I3Context Reference

The I3Context is a container similar to the I3Frame. The main similarities:

  • Both are implemented with a map of strings to smart pointers.

  • With both, one Puts smart pointers in, but can retrieve either smart pointers or references.

The main differences are:

  • I3Context is not used to pass event data from module to module as I3Frame is. I3Context is how instances of I3Module access services and configuration information shared across all modules.

  • Consequently, only service factories and users of I3Tray can put things into the context but modules cannot – and then only before the tray starts.

  • I3Context does not dynamic_cast when asked to Get() something. I3Context will only return an object as type T if that object was installed as exactly type T. (In contrast, the I3Frame will return an object as type T if it is a type T or a descendant of T, regardless of how it was Put().)

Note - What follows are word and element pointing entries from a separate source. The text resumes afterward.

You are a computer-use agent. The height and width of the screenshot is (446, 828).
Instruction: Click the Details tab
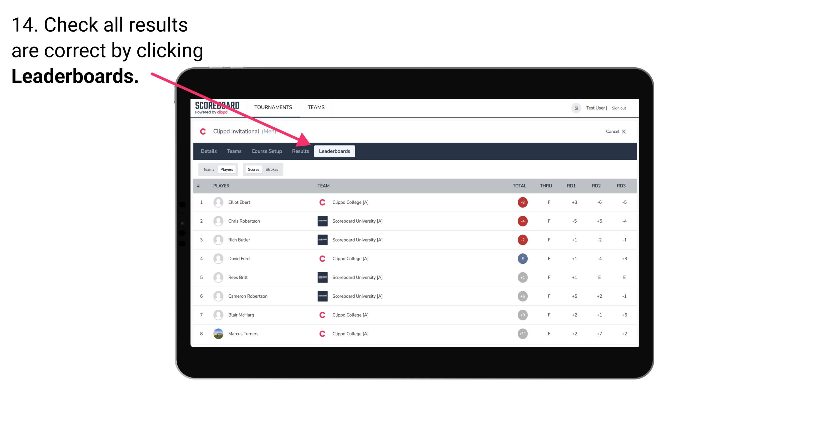click(x=208, y=151)
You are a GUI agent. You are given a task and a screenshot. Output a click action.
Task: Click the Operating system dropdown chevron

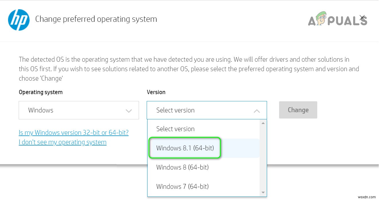click(x=128, y=110)
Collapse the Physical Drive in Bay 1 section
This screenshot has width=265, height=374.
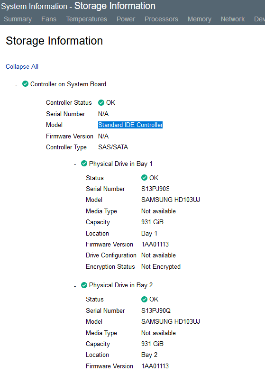(75, 164)
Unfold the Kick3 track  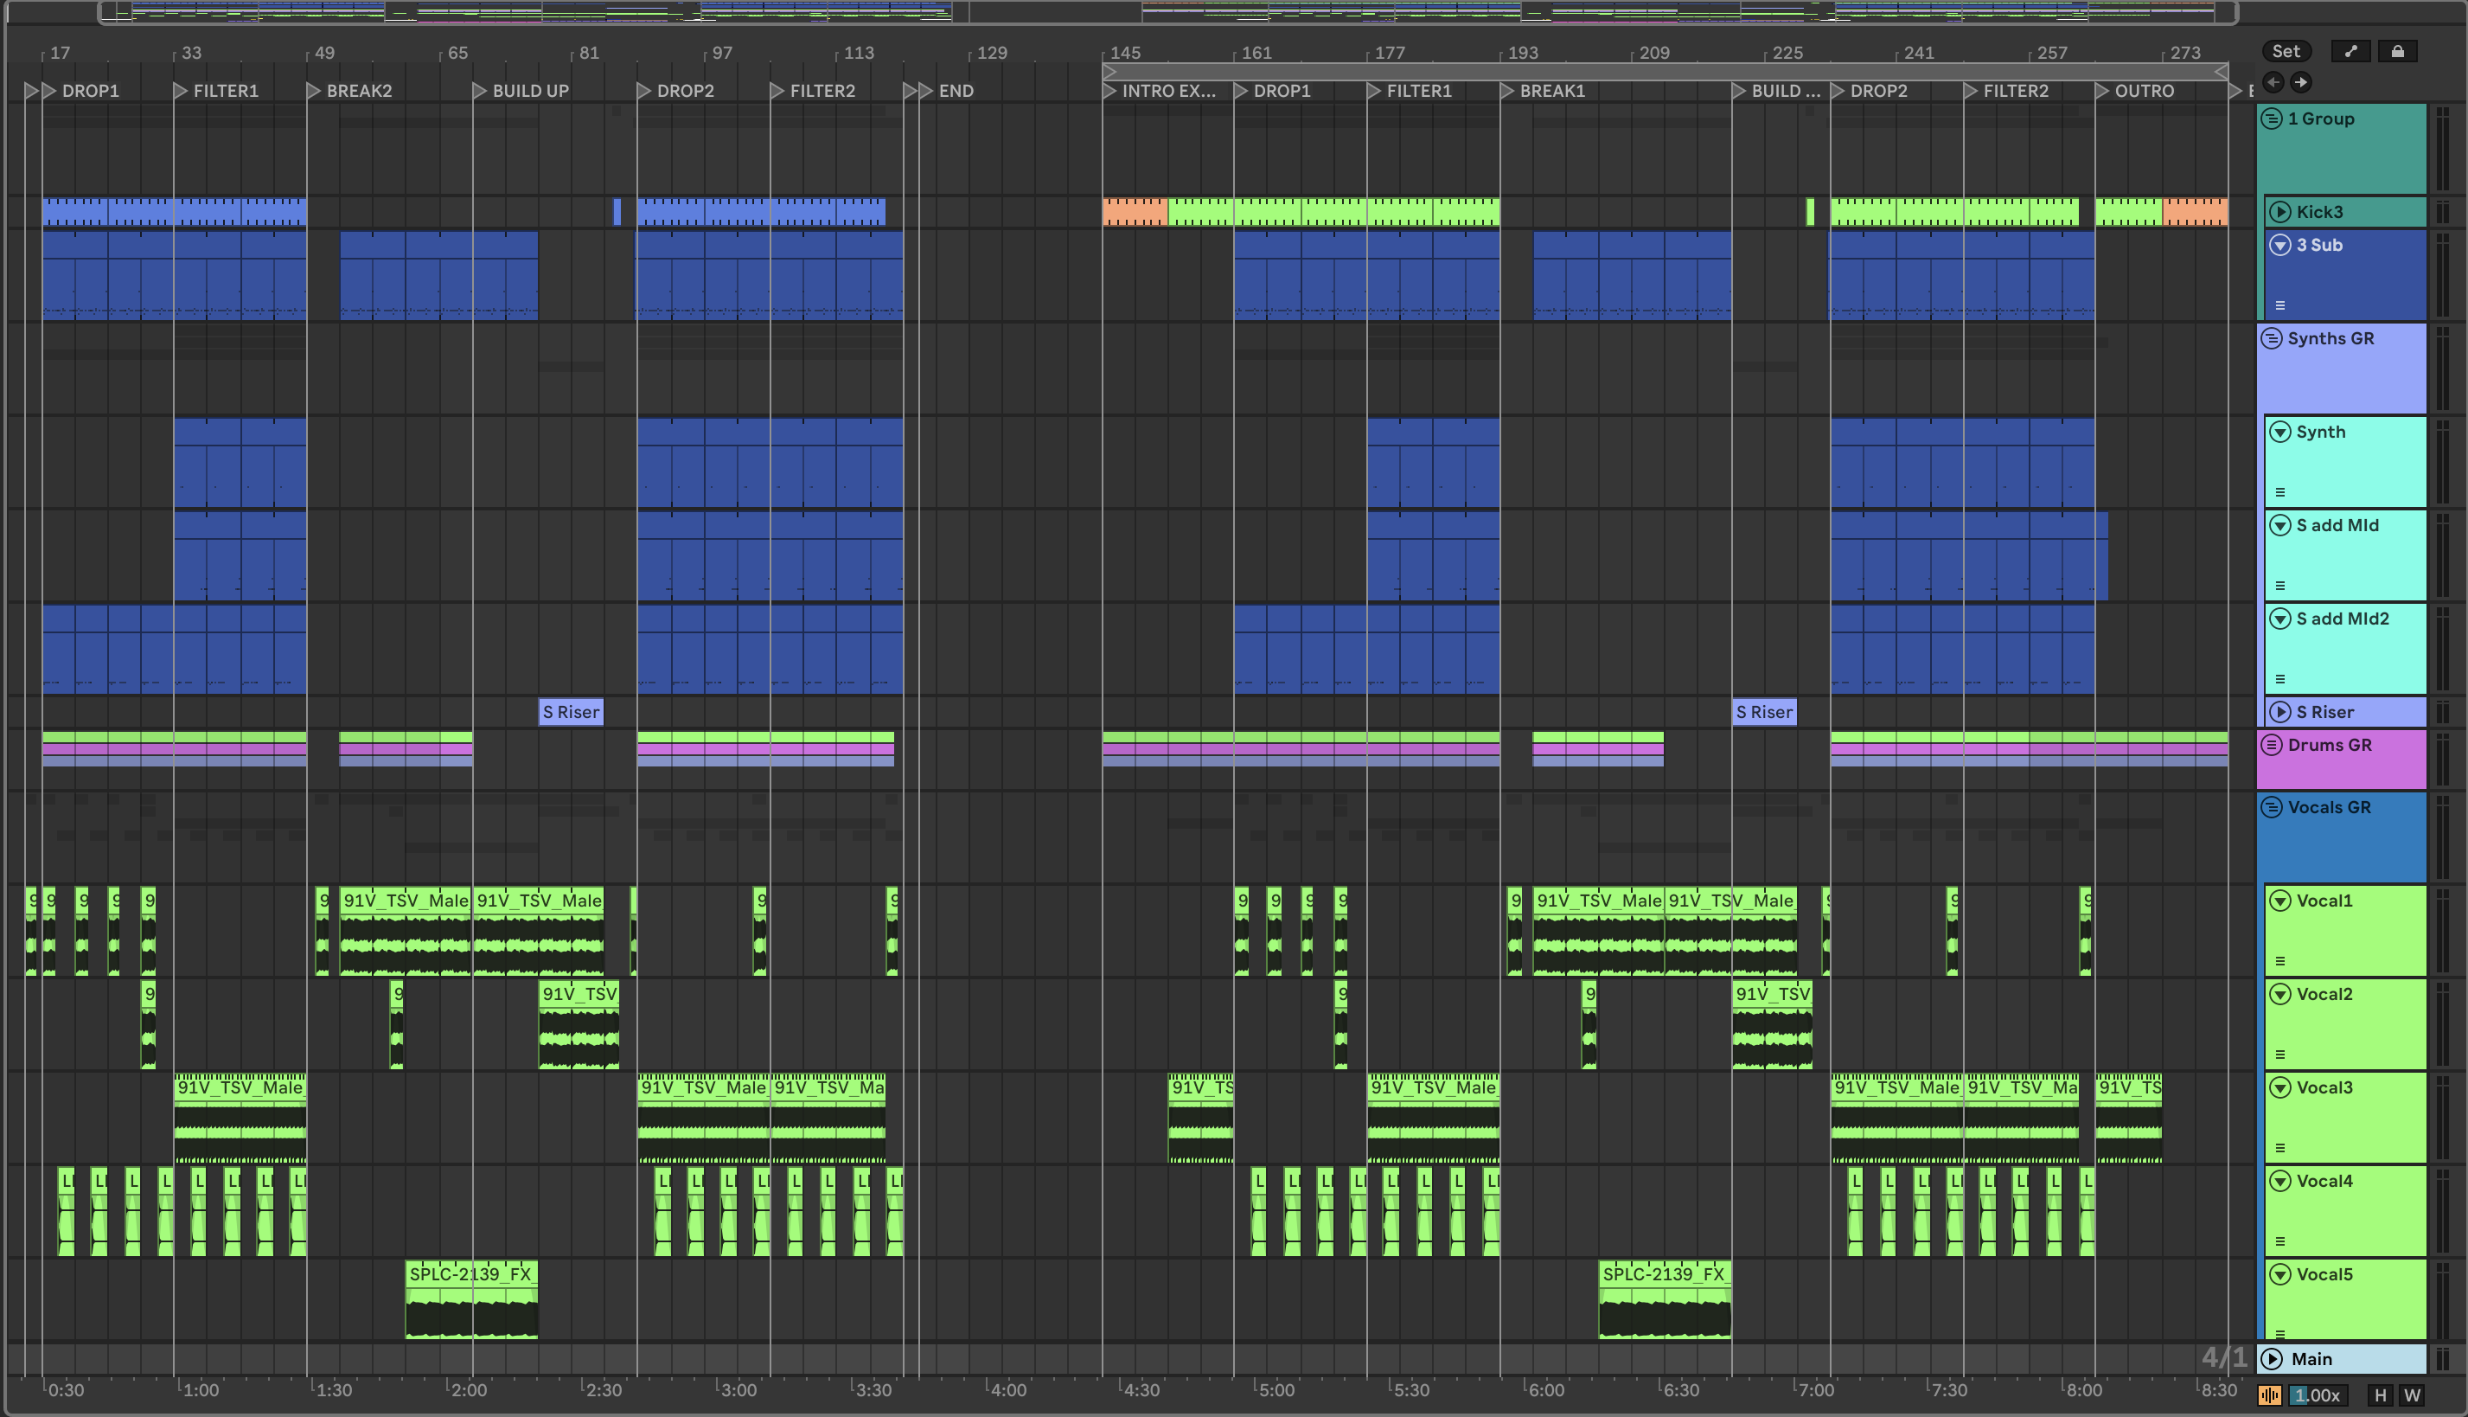2279,212

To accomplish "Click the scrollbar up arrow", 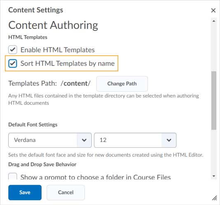I will 214,21.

The icetray passes a const I3Context to I3ServiceFactories and I3Modules in their constructors:

class MyModule : public I3Module
{
public:

  MyModule(const I3Context&);

  // etc
};

class MyServiceFactory : public I3ServiceFactory
{
public:

  MyServiceFactory(const I3Context&);

};

and it is through this context that an I3Module accesses whatever services have been installed by the framework. The framework installs all requested services before it creates the first module.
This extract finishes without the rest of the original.